Monday 7 November 2022

A matter of life and (beyond) death

3rd Sunday before Advent: Job 19: 23-27a, 1 Thessalonians 2:1-5, 13-end and Luke 20: 27-38


In an interview last month, Bill Nighy said: “I think about death 35 times a day”; he continues “I know it’s gonna happen, but I think that maybe at the last minute somebody might make an exception”


It's an apt and fascinating remark given his latest film called Living in which he plays Mr Williams, a widowed civil servant in post-war County Hall who’s been given 6 months to live. At that moment he realises that he’s not been living fully, but literally shuffling paper, deferring decisions, sticking to his routine.



Film still


When Mr Williams reflects on what he’d say when he’s called to meet his maker, he expresses the mortal prognosis we all share. He decides to get something done; to express gratitude and kindness; to find space for wonder, playfulness and song; to leave a modest legacy of social justice. 


It’s an extraordinary and exquisite performance: every movement understated; every gesture refined; every word a whisper; every emotion restrained. It’s increasingly joyous - shot through with humanity and hope. 

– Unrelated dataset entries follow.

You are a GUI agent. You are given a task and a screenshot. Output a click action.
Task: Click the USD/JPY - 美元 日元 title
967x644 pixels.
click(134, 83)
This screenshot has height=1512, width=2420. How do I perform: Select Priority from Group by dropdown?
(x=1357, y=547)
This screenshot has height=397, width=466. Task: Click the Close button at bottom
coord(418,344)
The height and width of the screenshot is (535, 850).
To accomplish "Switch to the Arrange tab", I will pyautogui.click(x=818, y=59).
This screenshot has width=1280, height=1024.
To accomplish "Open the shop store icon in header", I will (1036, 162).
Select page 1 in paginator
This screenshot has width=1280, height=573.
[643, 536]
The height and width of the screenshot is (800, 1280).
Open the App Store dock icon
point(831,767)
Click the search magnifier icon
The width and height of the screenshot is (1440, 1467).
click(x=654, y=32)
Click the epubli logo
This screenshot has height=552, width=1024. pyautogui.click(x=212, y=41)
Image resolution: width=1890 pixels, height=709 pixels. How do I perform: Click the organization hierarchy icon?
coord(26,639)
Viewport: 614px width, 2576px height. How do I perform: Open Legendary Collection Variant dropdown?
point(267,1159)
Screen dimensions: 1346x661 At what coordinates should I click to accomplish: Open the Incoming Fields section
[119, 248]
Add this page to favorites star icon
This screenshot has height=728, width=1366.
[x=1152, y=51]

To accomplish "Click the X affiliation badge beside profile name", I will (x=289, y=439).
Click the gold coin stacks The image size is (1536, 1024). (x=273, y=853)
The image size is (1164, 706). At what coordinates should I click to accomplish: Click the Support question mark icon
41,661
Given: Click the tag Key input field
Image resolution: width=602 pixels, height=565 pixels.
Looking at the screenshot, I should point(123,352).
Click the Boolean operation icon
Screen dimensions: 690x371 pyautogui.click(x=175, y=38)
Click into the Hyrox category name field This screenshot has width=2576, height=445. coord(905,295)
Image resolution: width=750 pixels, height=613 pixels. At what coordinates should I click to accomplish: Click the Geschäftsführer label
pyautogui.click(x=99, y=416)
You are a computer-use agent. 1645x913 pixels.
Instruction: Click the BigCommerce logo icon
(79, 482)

If you can see it, do; it might well be a cinematic parallel to the question in today’s Gospel. The Sadducees were asking a question about what happens when we are called to meet our maker; but doing so from the starting point of their own scepticism. 


They turn talk of life after death into an absurdist riddle exaggerating the human concerns of this life: marriage and family life, death and childlessness, law and legacy.  


Jesus does not respond on their terms. Resurrection cannot be grasped in earthly terms; their imagination is limited and makes God too small. They approach the question through hypotheticals rather than faith.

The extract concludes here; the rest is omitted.